→ Request
Change "IP Allowlist" to "IP Blocklist" in the stretch of the material from the line containing "Task: Click the" through the end of the material, and write out that stretch again with nothing else altered. Leave the pictures out of your answer.
════════
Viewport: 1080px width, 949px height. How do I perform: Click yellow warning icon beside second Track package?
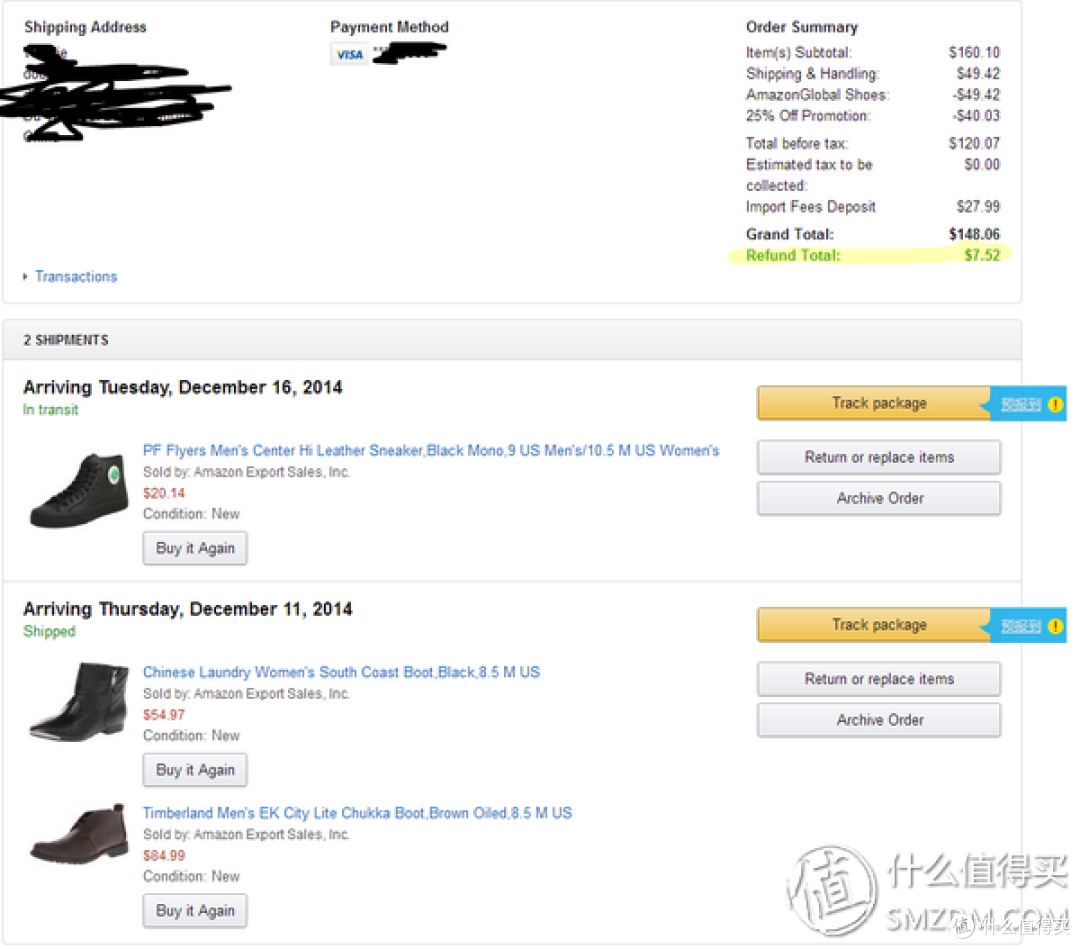coord(1055,627)
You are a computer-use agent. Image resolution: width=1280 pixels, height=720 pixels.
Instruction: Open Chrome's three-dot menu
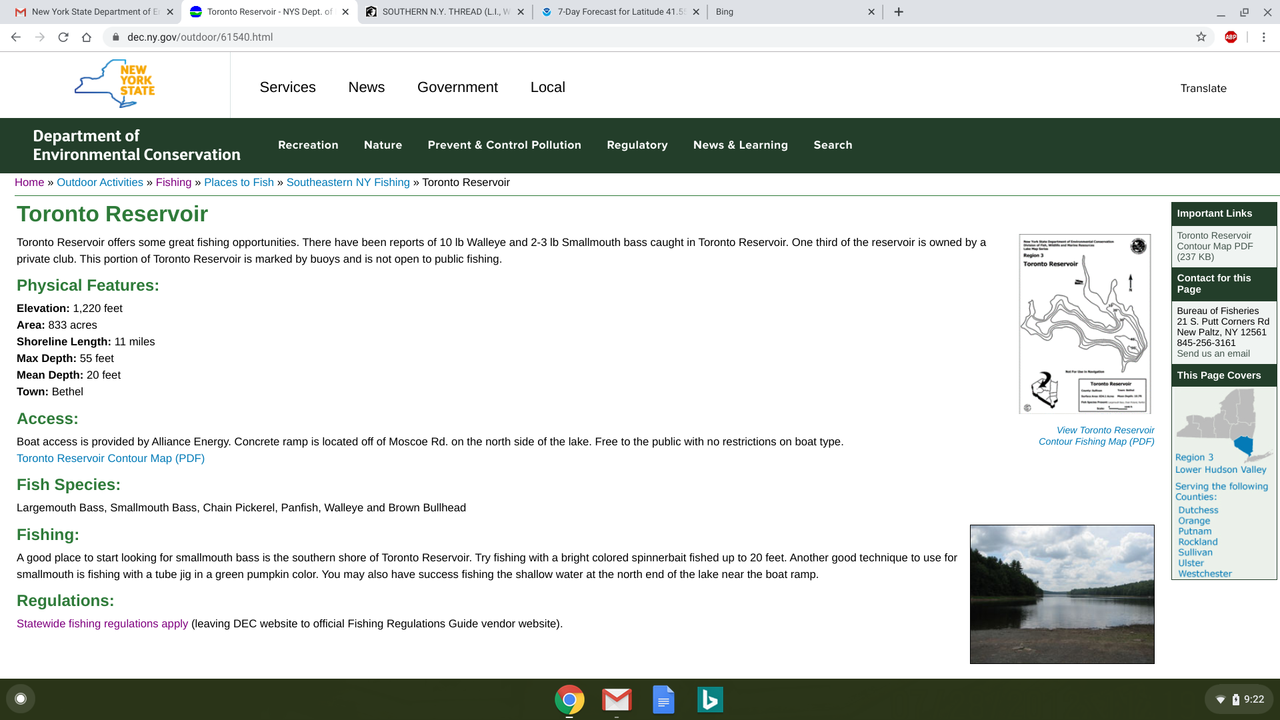tap(1264, 34)

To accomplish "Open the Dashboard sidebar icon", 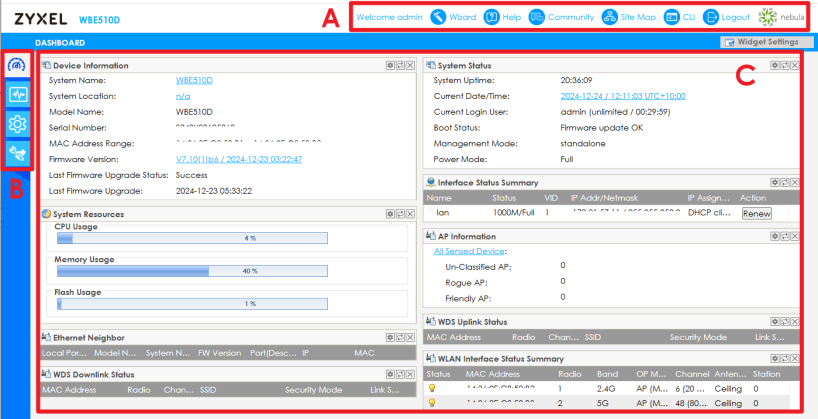I will [x=17, y=65].
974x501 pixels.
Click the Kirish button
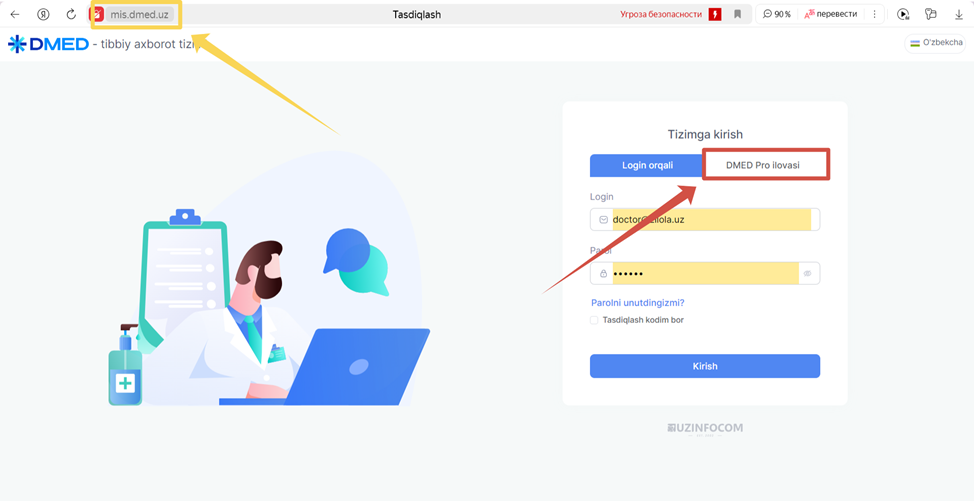705,366
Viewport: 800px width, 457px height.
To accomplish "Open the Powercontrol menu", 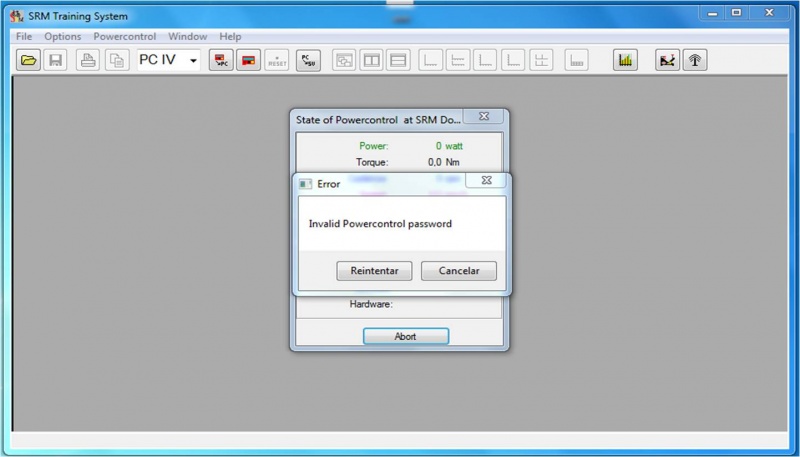I will point(125,37).
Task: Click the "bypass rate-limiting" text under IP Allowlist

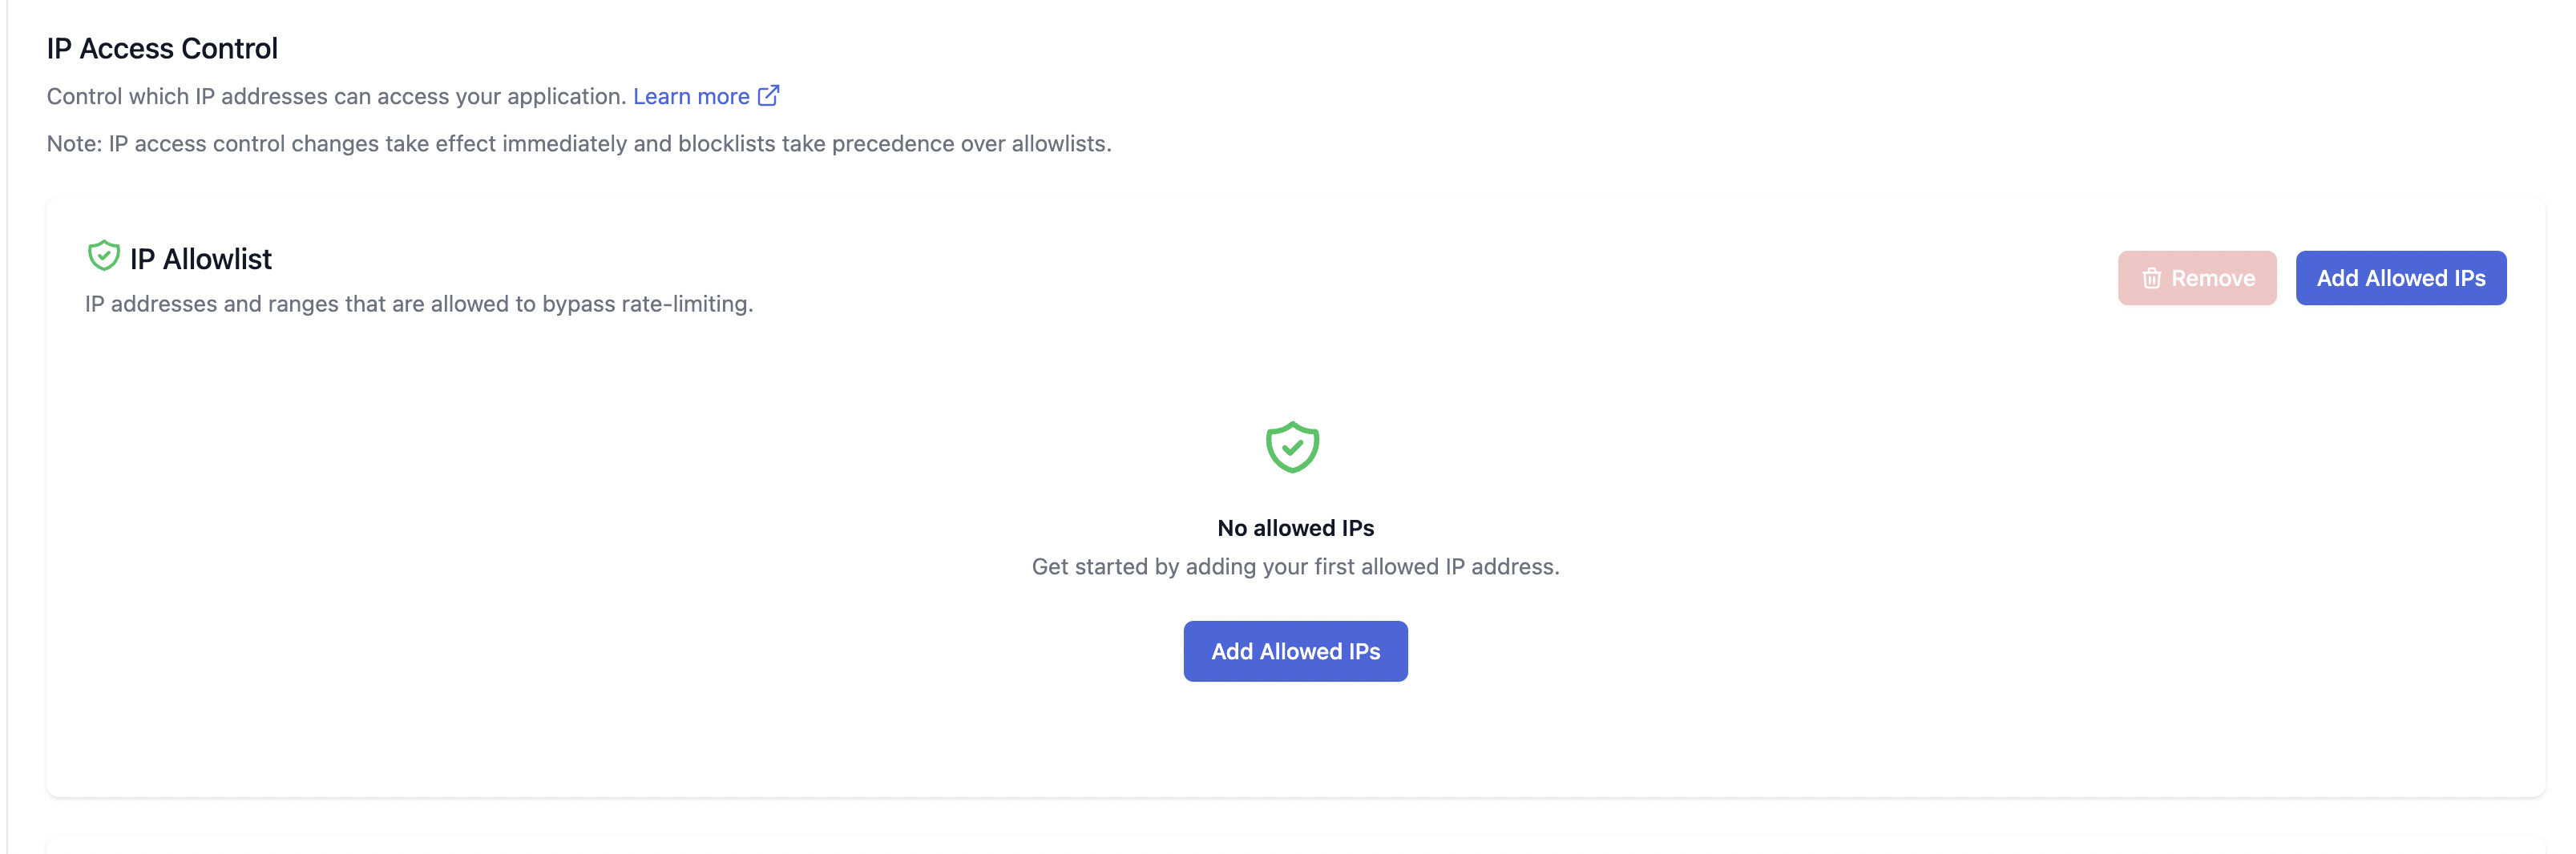Action: (646, 304)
════════
→ Response to the exercise
Task: Click the "bypass rate-limiting" text under IP Blocklist

Action: (646, 304)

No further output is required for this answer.